I am enough!


I am enough!

By Kyla Marquez


Have you ever felt so down because you don't look like the person you want to be? The person everybody wants to be? Perfect smile, clear skin, perfect body? It hurts to think that you might never be that person. The person everybody will like because of their features. But you know what? Is it really worth the trouble? The anxiety and the pressure you will whenever you go out, just because you don't have the so-called 'beauty standards?' Be you, the more you love yourself the more people will find you beautiful (you don't need their validation though). 



A spoken word poetry by Claudia D titled 'Sa Pilipinas' talks about how fellow Filipinos criticize and bully you because of your looks. How some of them make fun of you because of your skin color, the way you dress, your braces (why would they even do that?) How they use the hashtag #NoToBullying and yet post insensitive memes online. When you have tattoos you're a bad person, you cannot be trusted. She even said she knew more people with nasty personalities going to church! (I have to agree with that.) It's sad how people base your whole personality and characteristic with the way you look. Do we really need to stoop that low? 


You don't have to change yourself to please others - actually, you don't have to please others, or say sorry for the way you look. I mean, it's pretty much their problem if they get mad for the way you look or dress. What's up with them? You didn't do anything. There's no such thing as a perfect person, if I had the nose I wanted I would be sitting next to Jesus himself. Kidding aside, we focus to much on having Eurocentric beauty standards, we are not from Europe, their noses are pointy because they literally need it to live. Why do we have beauty standards anyway? Why can't people just be appreciative? 


Claudia D's Sa Pilipinas can possibly be considered as World Literature. Will this be timeless? Probably, removing the beauty standards from our minds would take forever, but maybe her poem can make you less sad about it. Reminding you that you are beautiful no matter what they say. Is it complex? I believe it is, somewhere deep down you know there's racism and xenophobia involved. Why would there be Eurocentric standards in the first place (that's because in the old days they thought they were superior).

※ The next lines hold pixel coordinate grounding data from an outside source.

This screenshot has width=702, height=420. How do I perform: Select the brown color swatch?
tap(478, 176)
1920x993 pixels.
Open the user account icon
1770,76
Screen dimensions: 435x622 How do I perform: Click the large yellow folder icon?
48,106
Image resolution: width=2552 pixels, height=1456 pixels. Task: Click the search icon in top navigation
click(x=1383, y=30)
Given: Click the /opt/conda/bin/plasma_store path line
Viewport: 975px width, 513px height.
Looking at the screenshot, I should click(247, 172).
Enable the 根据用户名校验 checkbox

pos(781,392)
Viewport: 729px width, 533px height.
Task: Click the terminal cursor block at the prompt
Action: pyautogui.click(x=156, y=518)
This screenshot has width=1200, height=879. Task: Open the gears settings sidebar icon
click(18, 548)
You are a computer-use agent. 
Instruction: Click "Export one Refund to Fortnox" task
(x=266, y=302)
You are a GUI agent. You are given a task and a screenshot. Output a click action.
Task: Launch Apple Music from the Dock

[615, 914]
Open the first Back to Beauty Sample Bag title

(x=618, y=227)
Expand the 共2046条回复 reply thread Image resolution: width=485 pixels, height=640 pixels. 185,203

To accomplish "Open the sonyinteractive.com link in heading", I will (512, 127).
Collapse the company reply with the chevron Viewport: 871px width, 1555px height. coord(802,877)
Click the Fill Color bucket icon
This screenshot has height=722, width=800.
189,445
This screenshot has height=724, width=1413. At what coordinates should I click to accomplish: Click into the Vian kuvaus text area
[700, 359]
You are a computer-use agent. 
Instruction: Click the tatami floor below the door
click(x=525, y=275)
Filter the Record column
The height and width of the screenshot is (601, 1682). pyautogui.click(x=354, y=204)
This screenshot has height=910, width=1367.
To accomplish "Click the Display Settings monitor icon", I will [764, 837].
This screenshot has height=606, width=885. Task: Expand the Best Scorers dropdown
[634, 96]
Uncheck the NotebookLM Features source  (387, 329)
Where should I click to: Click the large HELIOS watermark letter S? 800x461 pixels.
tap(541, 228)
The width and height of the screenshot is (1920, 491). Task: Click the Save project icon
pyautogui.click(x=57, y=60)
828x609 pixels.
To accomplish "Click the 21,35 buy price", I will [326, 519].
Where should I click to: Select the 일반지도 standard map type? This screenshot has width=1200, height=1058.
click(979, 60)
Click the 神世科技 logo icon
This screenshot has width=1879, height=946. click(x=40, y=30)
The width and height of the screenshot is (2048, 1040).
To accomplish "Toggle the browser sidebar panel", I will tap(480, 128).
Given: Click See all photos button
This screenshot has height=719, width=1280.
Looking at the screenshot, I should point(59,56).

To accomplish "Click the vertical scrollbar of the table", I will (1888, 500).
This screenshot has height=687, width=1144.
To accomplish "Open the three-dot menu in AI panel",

Global? Obviously it is, especially to the brown skinned people like us. Lately, people has been appreciating Asian looks (fox eyes). Is it a masterpiece? Yes ,it is, a lot of people experience being an outcast because of their looks, because they don't look like everybody else. People need to know that it is not all about the looks and embrace yourself. Her poem might sound cliché to some because it's really not that big of a deal you could just get surgery, but the truth is it hurts more than you think and it affects your mental health badly, you can get surgery to look like the person you want to be but you don't have to wait that long to be beautiful.